What are the signs of cherry eye?

The most distinct sign of cherry eye is a red, swollen mass on the edge of their eyelid. Other signs to watch out for include discharge from the eye (either water or mucoid) and redness of the conjunctiva. Keep in mind that cherry eye occurs in both eyes in about 50% of cases.

Is there anything else that looks like cherry eye?

While the prolapsed, swollen third eyelid gland has a fairly distinct appearance, other conditions sometimes confused with cherry eye include; everted third eyelid cartilage, third eyelid or conjunctival tumors, and third eyelid elevation (often indicating pain or neurologic dysfunction).

Which types of pets are prone to cherry eye?

The breeds that are most commonly affected by cherry eye include English and French Bulldogs, Cocker Spaniels, Beagles, Shih-Tzus, and Mastiff breeds. While cherry eye is most commonly seen in dogs, it can occasionally be a problem for cats as well. 

How is cherry eye treated?

Over the years, the surgical procedures that have been used to treat cherry eye have evolved. Historically, the prolapsed gland was treated like a small tumor and was simply removed. However, this was associated with chronic conjunctivitis and keratoconjunctivitis sicca (KCS, or “dry eye”), both of which may be uncomfortable, require long-term medication, and result in other problems like corneal ulcers. 
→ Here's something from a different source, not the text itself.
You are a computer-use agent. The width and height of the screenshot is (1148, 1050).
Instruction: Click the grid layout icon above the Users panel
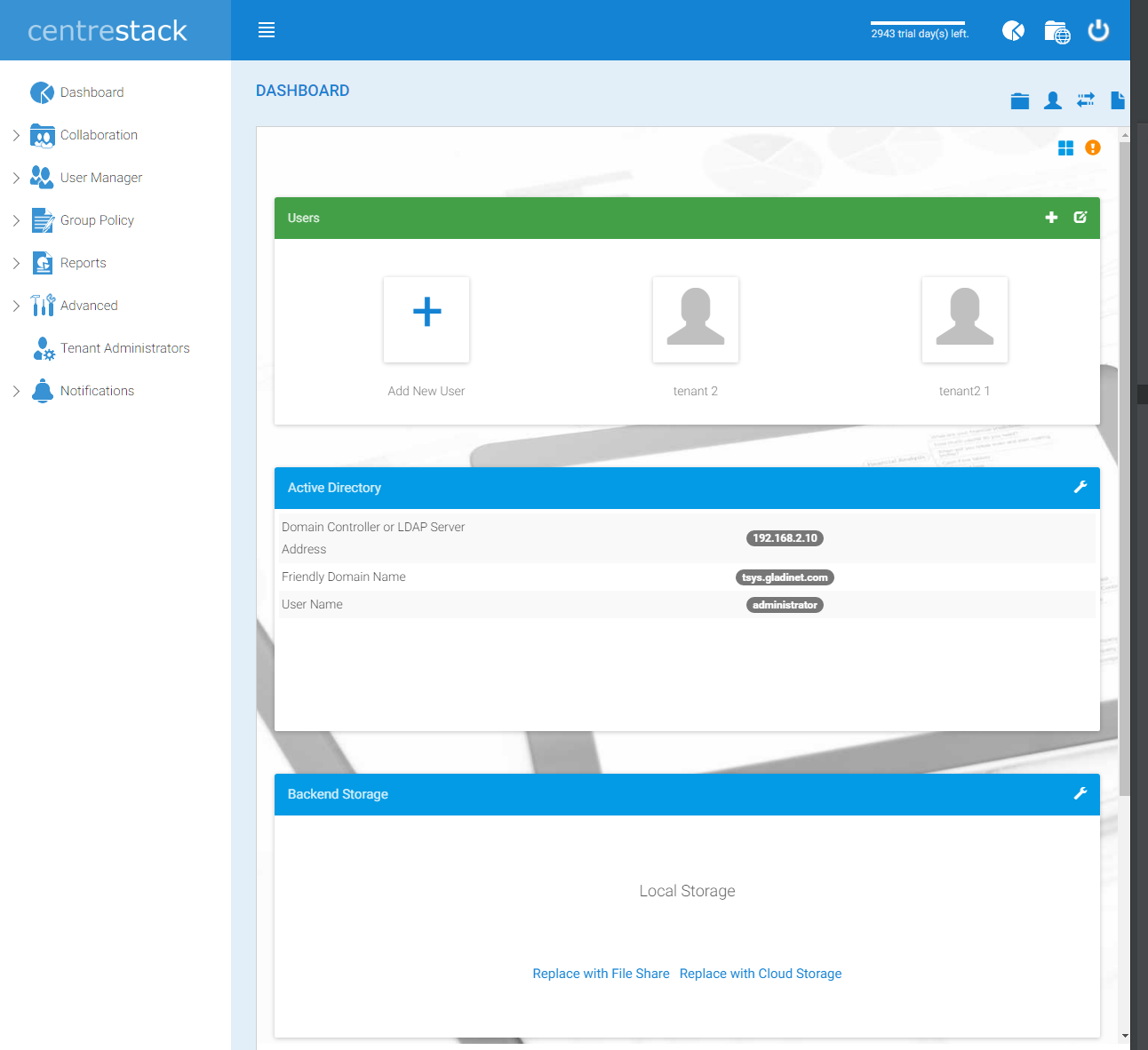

Nowadays, we like our patients to maintain normal anatomy and function of their third eyelid gland, which is why we recommend surgical re-positioning of prolapsed glands. There are many techniques described for repositioning prolapsed third eyelid glands, including variations of:

  • Anchoring of the gland to muscle, sclera, connective tissue, or bone
  • Enveloping or pocketing the gland within the third eyelid itself 

When performed by a skilled veterinary ophthalmologist, the likelihood of surgical success is over 90%. In breeds prone to recurrence of third eyelid gland prolapse (typically English Bulldogs and Mastiffs), our preference is to combine the above surgical methods to minimize the chance of failure.

Complications from either procedure are uncommon, but it’s important to be aware of the following possibilities:

  1. Despite a high success rate, surgical failures and re-prolapse of the gland sometimes occurs. If this happens, another surgery will be recommended.
  2. Like any surgery, inflammatory of the tissue is common for the first 1-3 weeks post-operatively. Because this may cause patients to have an increased urge to rub or scratch the eye, an E-collar is especially important during this phase to ensure the delicate stitches have time to do their job.
  3. Sometimes a cherry eye is one of several problems taking place in the same eye, so multiple surgeries or a specialist may be required.